CAMBRIDGE, Mass.– Amylyx Pharmaceuticals, Inc. (Nasdaq: AMLX) (“Amylyx” or the “Company”) today announced the publication of analyses performed on neuroinflammatory biomarkers using plasma samples from participants with amyotrophic lateral sclerosis (ALS) from the Phase 2 CENTAUR trial. These findings were published in the peer-reviewed medical journal, Journal of Neurology, Neurosurgery and Psychiatry. During the CENTAUR trial, plasma samples were prospectively collected from trial participants for future biomarker analyses. Post hoc analyses were conducted to look at the impact of AMX0035 on biomarkers shown to correlate with ALS disease progression, including chitinase biomarkers such as YKL-40 (also known as chitinase-3-like protein 1), chitinase 1 (CHIT1), and the systemic inflammatory biomarker C-reactive protein (CRP). The results of these post hoc analyses demonstrated a significant reduction in plasma concentrations of YKL-40 and CRP, but not CHIT1, over 24 weeks, with reductions observed as early as Week 12 in participants from the CENTAUR trial.
“Neuroinflammatory biomarkers are important for assessing disease progression and therapeutic response in ALS with chitinases and CRP emerging as potential treatment response biomarkers. Previous studies have shown that levels of YKL-40 in cerebrospinal fluid correlate with ALS disease progression rate, severity, and survival,” said Robert Bowser, PhD, Chief Scientific Officer of Barrow Neurological Institute. “The learnings from these analyses are an important step linking the biological impact of AMX0035 with potential key biomarkers for ALS.”
“Biomarkers linking clinical therapeutic effect with biological changes are of high interest in ALS, and the findings from these analyses suggest that YKL-40 could be a treatment-sensitive biomarker,” said Machelle Manuel, PhD, Head of Global Medical Affairs at Amylyx. “YKL-40 and CRP concentration decreased significantly for the group of participants that received AMX0035 compared to placebo and were correlated with disease progression as measured by the ALSFRS-R, further demonstrating the impact of AMX0035.”
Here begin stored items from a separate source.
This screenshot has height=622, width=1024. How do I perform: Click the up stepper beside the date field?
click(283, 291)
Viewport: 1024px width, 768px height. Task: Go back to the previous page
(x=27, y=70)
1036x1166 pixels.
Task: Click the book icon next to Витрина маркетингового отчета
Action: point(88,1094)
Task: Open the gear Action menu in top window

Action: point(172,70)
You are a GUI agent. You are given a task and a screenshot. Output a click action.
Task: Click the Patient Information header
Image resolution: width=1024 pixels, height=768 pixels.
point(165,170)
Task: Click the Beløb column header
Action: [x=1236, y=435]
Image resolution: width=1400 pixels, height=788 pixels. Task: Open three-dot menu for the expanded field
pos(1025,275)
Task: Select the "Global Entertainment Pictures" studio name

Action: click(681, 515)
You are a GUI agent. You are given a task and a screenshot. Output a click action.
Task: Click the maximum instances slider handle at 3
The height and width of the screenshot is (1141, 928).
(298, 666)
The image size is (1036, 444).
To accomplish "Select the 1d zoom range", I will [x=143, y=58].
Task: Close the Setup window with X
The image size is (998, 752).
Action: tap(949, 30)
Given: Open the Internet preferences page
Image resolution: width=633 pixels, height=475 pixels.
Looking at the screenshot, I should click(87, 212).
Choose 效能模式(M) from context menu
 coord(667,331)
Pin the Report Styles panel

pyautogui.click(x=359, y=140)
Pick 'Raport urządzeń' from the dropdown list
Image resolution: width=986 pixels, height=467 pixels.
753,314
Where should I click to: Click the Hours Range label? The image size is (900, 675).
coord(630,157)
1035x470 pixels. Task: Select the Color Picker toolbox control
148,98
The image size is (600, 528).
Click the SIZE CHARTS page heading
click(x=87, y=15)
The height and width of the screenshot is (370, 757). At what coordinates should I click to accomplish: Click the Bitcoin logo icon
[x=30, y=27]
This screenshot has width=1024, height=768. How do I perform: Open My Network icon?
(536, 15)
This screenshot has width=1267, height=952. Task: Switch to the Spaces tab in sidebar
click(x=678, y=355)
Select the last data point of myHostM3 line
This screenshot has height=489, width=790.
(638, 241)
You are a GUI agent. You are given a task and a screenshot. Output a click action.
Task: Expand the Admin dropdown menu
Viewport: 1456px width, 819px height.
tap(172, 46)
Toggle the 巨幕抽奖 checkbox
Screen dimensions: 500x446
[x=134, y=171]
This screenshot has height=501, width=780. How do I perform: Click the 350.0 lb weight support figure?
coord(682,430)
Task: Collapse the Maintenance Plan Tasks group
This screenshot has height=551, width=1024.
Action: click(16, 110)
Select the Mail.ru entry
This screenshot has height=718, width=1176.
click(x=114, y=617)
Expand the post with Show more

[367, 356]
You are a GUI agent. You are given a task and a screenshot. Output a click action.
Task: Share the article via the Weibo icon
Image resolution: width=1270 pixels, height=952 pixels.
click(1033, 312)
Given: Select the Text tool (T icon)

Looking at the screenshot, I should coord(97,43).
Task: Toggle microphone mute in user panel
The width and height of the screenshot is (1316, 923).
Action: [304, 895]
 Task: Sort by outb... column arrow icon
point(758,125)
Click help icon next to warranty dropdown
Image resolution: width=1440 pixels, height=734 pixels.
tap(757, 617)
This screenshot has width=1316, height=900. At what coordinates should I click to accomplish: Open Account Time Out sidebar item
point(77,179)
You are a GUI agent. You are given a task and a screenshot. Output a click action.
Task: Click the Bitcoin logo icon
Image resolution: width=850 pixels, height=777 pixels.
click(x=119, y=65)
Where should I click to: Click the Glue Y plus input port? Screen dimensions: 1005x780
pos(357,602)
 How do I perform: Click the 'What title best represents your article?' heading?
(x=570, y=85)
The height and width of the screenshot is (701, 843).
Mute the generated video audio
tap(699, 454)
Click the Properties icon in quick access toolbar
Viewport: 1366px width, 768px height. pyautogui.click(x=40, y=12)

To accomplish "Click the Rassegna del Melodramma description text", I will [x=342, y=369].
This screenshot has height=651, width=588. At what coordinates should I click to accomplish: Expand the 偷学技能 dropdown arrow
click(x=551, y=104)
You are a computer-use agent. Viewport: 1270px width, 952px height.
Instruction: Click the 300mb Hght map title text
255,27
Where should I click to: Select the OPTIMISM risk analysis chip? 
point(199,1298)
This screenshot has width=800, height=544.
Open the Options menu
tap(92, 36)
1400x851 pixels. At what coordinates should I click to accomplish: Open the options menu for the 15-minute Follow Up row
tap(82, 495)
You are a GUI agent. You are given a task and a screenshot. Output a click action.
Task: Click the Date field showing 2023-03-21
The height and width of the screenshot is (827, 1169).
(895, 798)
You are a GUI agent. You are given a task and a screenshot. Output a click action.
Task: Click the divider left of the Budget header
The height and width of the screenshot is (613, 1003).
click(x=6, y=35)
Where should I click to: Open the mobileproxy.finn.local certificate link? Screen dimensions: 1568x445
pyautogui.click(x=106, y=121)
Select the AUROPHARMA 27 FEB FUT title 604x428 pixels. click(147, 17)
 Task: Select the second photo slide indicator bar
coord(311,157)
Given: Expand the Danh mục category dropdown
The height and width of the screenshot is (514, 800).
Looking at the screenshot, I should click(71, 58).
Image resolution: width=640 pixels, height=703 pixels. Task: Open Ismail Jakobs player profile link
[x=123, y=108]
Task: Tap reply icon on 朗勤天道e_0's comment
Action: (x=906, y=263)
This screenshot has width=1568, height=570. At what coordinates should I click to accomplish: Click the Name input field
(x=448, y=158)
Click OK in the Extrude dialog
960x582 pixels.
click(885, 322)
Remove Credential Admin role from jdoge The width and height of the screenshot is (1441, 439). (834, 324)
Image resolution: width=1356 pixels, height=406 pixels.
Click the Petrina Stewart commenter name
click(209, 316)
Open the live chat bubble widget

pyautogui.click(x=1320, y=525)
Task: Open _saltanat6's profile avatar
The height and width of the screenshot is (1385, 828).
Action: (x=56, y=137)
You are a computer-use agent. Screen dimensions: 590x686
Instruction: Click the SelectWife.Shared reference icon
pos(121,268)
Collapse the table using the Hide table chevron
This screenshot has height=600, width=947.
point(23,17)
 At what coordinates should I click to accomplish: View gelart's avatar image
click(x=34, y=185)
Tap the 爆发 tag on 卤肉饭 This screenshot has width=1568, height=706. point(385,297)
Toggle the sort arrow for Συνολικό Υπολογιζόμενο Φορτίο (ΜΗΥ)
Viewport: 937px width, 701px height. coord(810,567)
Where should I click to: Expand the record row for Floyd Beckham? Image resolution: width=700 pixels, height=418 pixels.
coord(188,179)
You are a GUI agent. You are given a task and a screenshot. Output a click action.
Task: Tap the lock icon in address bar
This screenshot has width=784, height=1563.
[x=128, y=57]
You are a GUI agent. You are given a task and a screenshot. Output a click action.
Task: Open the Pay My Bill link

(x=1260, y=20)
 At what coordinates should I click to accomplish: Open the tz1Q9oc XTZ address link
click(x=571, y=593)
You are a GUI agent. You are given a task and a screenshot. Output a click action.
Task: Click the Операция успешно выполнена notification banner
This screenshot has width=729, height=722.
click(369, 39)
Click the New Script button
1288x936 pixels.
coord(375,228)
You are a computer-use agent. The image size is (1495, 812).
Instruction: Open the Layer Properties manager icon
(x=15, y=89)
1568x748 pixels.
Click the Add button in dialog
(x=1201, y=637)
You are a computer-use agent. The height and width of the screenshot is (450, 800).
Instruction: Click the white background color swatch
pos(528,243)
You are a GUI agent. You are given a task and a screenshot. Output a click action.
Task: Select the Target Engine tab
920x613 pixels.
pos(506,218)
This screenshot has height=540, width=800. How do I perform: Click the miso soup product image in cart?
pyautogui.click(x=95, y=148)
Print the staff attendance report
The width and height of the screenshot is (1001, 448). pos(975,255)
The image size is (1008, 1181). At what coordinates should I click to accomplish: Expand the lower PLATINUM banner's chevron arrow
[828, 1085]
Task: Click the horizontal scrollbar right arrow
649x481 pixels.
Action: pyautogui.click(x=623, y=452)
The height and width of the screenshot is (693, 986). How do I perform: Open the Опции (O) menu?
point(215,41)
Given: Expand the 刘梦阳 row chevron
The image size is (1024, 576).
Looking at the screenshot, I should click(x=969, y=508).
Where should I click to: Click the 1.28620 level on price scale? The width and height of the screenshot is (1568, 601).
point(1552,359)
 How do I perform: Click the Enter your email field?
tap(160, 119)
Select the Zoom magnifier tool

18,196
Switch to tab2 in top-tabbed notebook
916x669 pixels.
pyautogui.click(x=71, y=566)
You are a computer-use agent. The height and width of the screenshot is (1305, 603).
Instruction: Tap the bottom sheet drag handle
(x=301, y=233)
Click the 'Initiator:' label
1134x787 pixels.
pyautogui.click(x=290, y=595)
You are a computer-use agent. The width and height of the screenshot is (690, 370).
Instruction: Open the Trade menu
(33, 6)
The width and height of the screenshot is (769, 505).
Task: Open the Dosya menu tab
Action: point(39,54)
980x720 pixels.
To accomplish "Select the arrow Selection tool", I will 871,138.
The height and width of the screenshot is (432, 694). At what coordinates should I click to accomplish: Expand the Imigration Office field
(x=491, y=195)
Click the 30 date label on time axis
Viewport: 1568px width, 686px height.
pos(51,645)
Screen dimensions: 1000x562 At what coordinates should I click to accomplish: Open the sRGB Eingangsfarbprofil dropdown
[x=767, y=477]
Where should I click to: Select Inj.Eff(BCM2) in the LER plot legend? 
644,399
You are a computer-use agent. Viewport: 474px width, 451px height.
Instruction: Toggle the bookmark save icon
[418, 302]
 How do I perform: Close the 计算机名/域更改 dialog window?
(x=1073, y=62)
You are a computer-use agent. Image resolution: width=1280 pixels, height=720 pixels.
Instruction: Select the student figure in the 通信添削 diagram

Of the 135 participants in the modified intent-to-treat population (ITT) of the CENTAUR trial, 126 had plasma samples available for these analyses. The analyses showed that geometric least squares (LS) mean YKL-40 and CRP plasma concentrations were 10% and 17% lower, respectively, at Week 12 and approximately 20% and 30% lower, respectively, at Week 24 in the AMX0035 versus placebo group. YKL-40 and CRP concentrations correlated with ALSFRS-R total score and ALSFRS-R slope. Geometric LS mean CHIT1 plasma levels were not significantly different between treatment groups. Further analyses of neuroinflammatory biomarkers are planned in the ongoing Phase 3 PHOENIX trial to confirm these results.